» **What is expected**
The lines to retype run from the one containing "Image resolution: width=788" through the end of the listing below. Reproduce them exactly, leaving out pictures.
_ _ _
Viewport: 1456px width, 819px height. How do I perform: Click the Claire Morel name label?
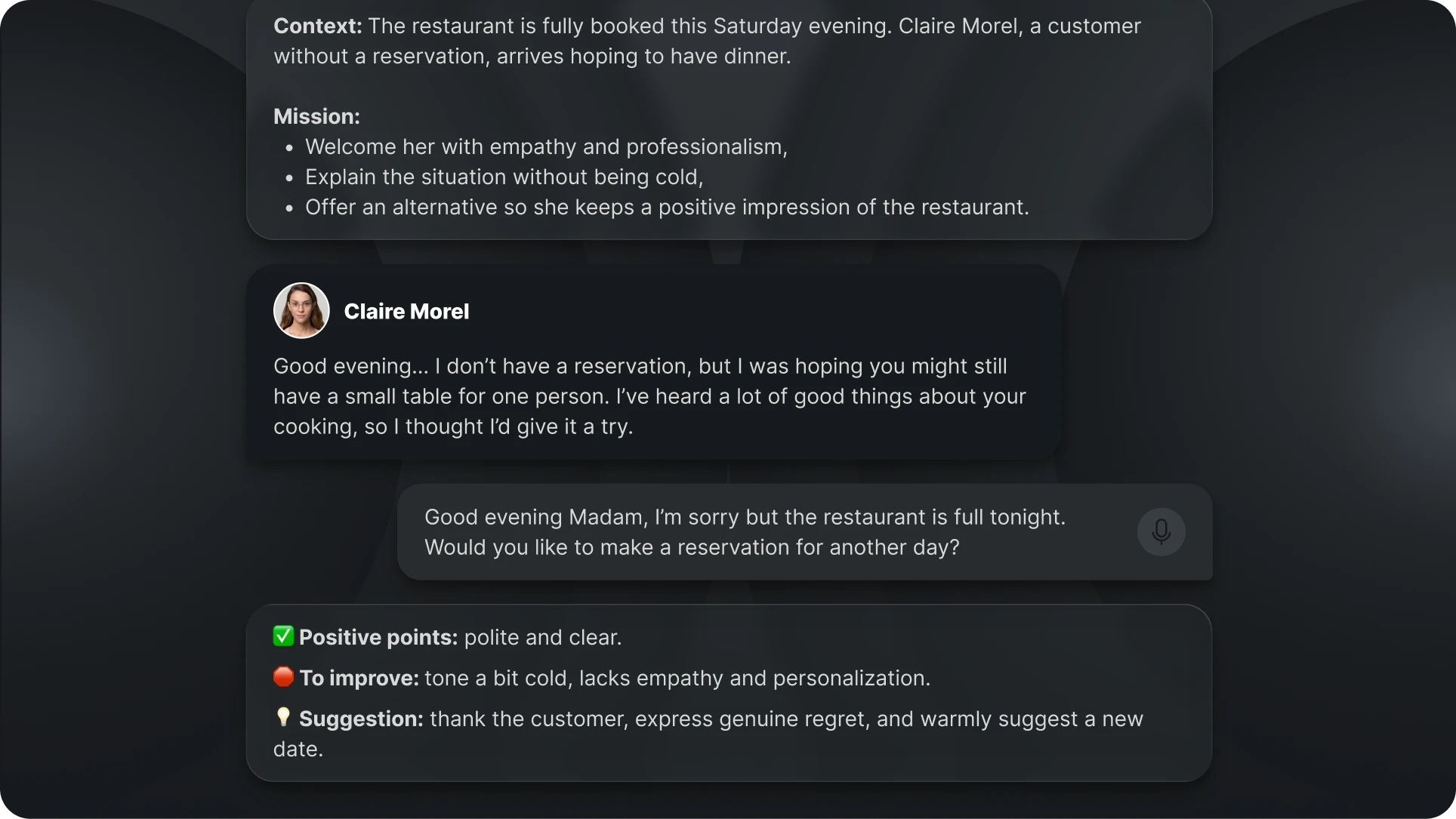406,311
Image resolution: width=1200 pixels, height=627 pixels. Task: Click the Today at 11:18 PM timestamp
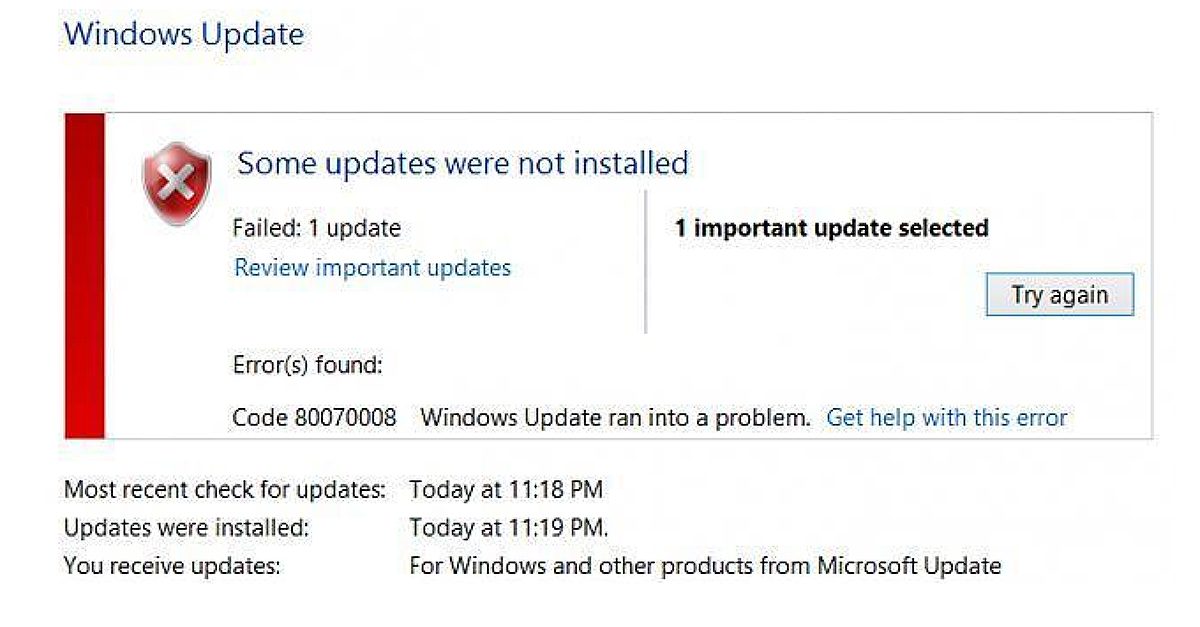pyautogui.click(x=506, y=490)
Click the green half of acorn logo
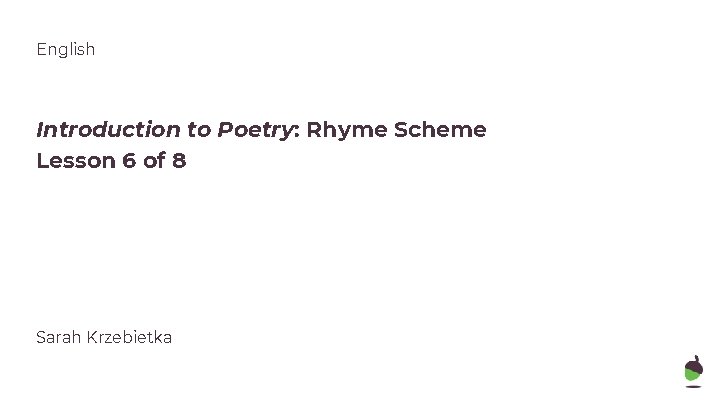The image size is (720, 405). click(692, 374)
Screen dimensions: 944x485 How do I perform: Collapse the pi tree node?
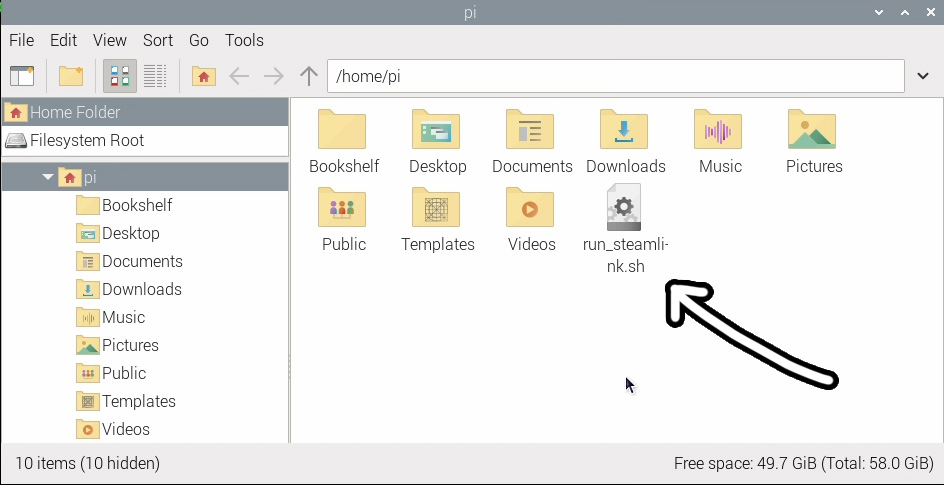click(48, 177)
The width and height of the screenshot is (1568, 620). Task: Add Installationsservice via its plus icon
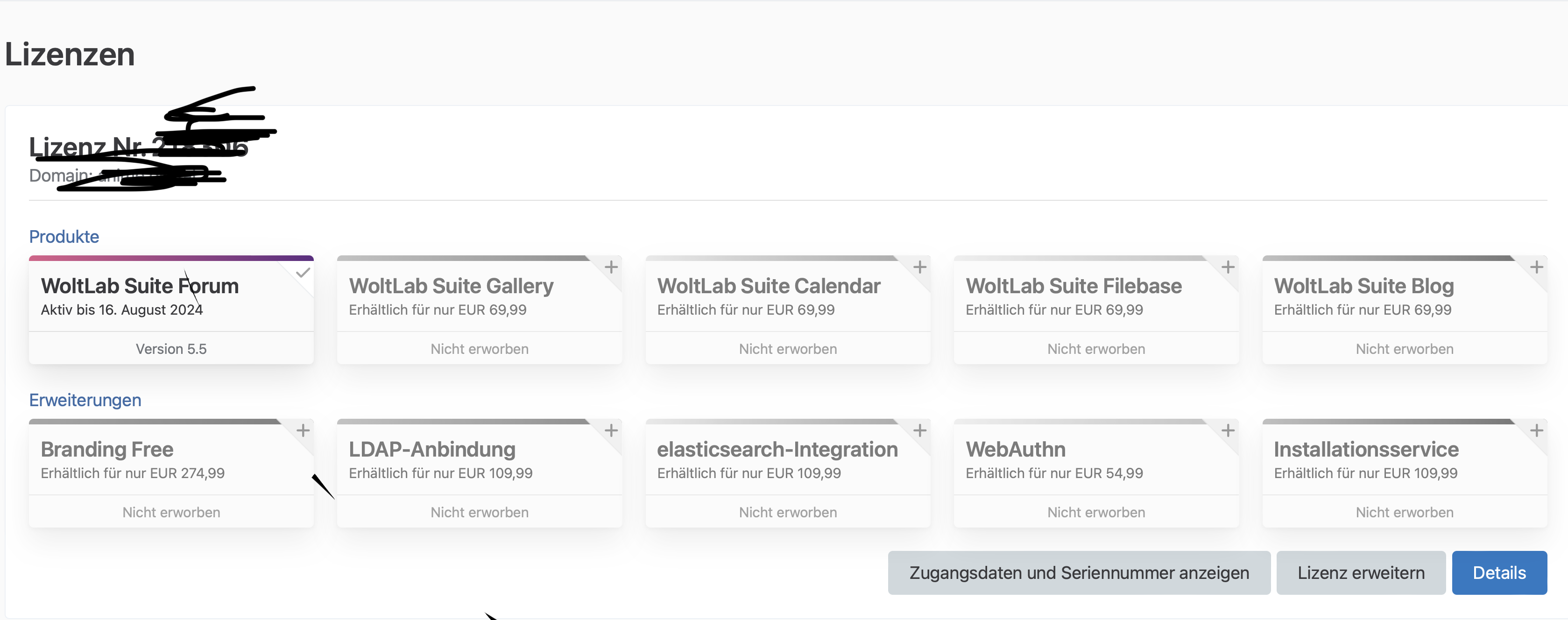point(1536,431)
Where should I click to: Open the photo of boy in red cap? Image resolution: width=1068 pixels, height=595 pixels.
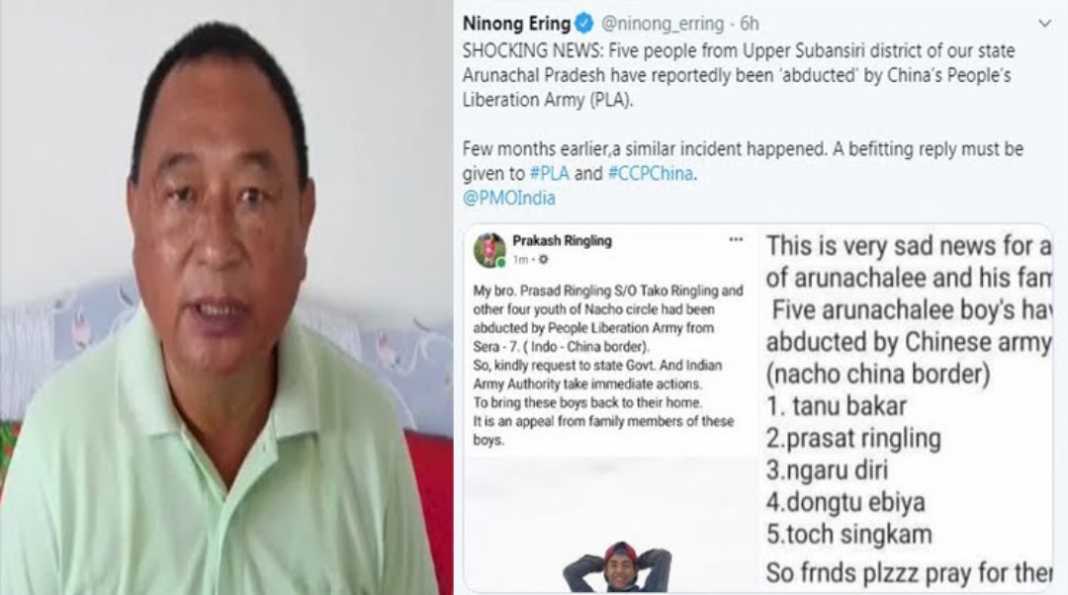pyautogui.click(x=618, y=566)
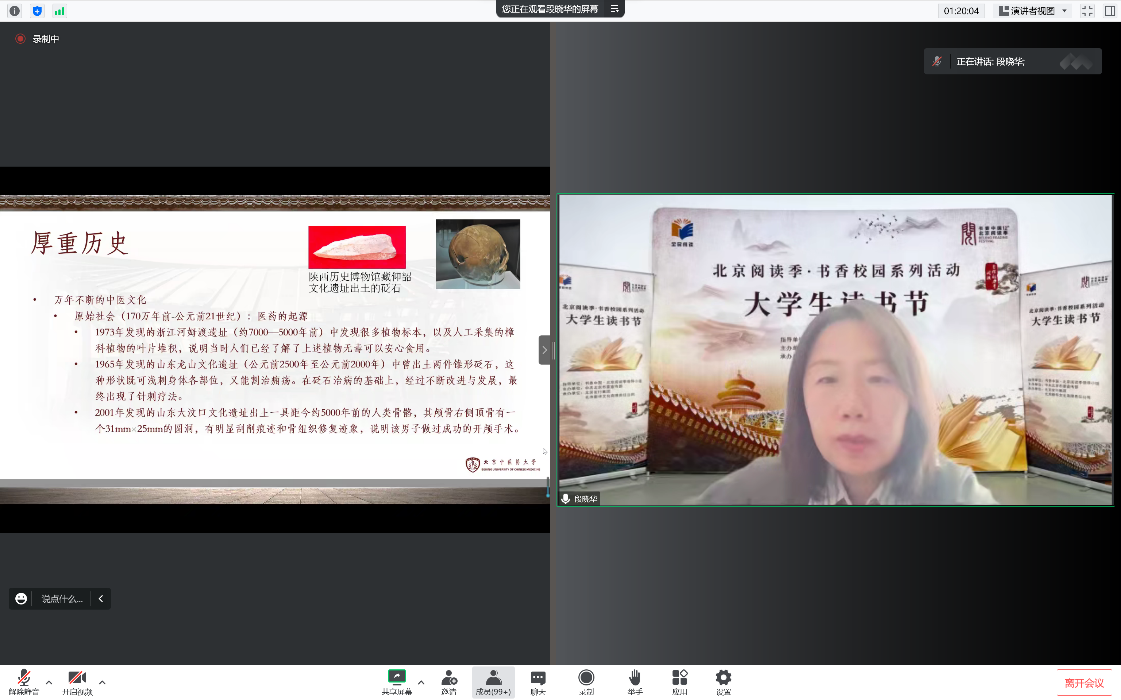
Task: Toggle the recording button
Action: [586, 681]
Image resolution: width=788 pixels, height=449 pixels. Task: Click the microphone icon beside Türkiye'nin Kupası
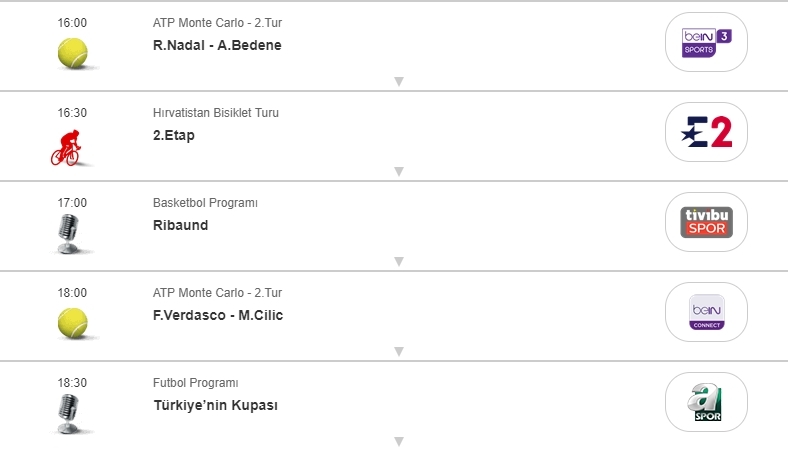coord(67,413)
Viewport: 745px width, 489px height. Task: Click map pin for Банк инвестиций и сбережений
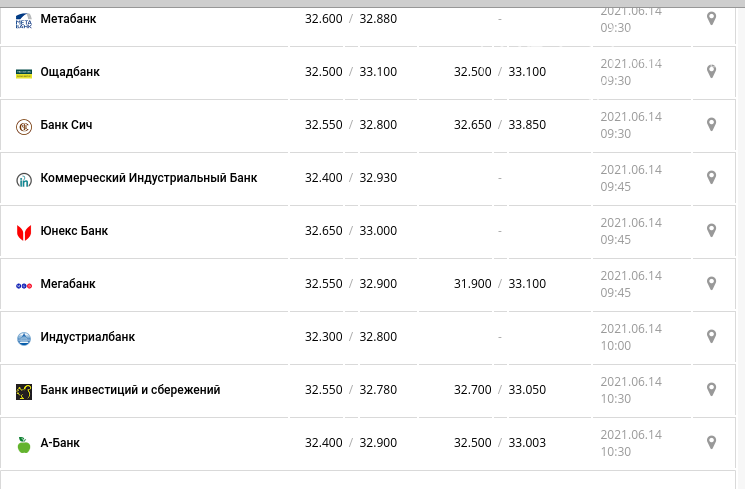(711, 389)
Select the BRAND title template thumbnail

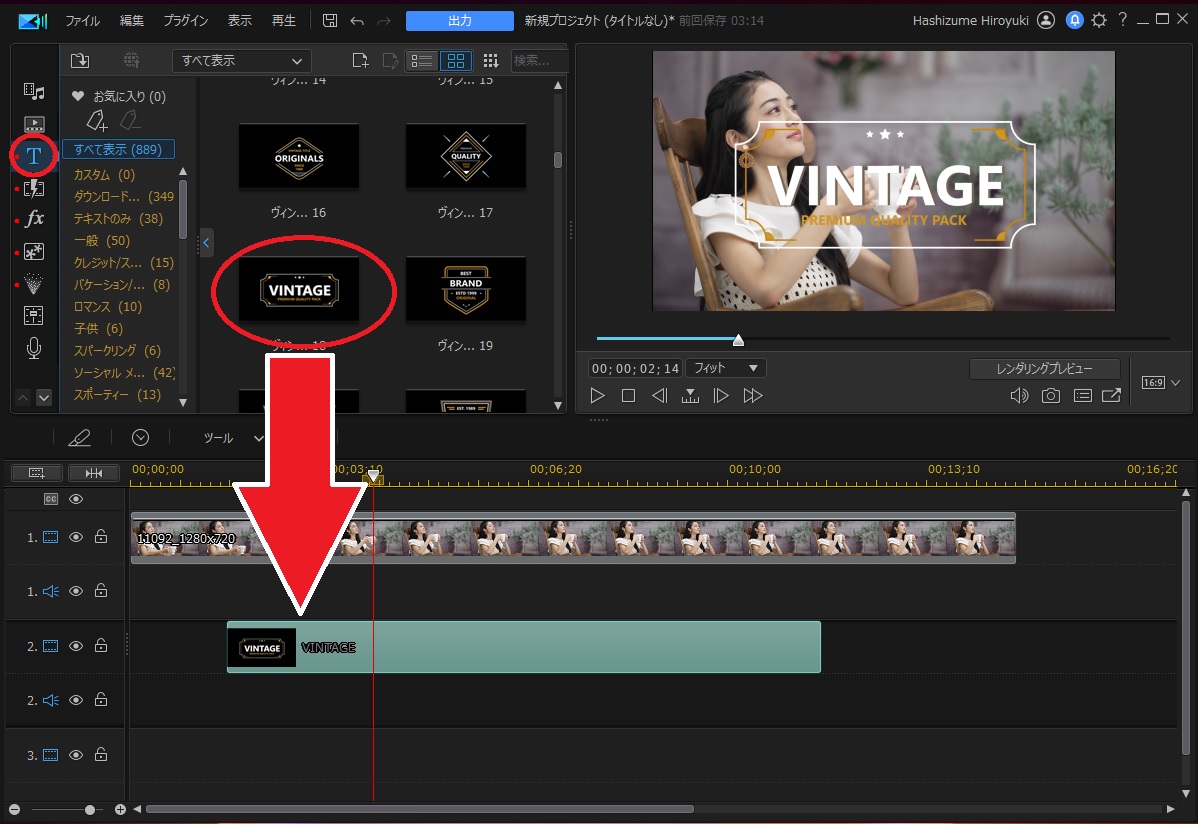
_ _ _
» **Answer to this exercise**
Image resolution: width=788 pixels, height=449 pixels. Task: Click the microphone icon beside Türkiye'nin Kupası
coord(67,413)
Viewport: 745px width, 489px height. Task: Click map pin for Банк инвестиций и сбережений
(711, 389)
Select the BRAND title template thumbnail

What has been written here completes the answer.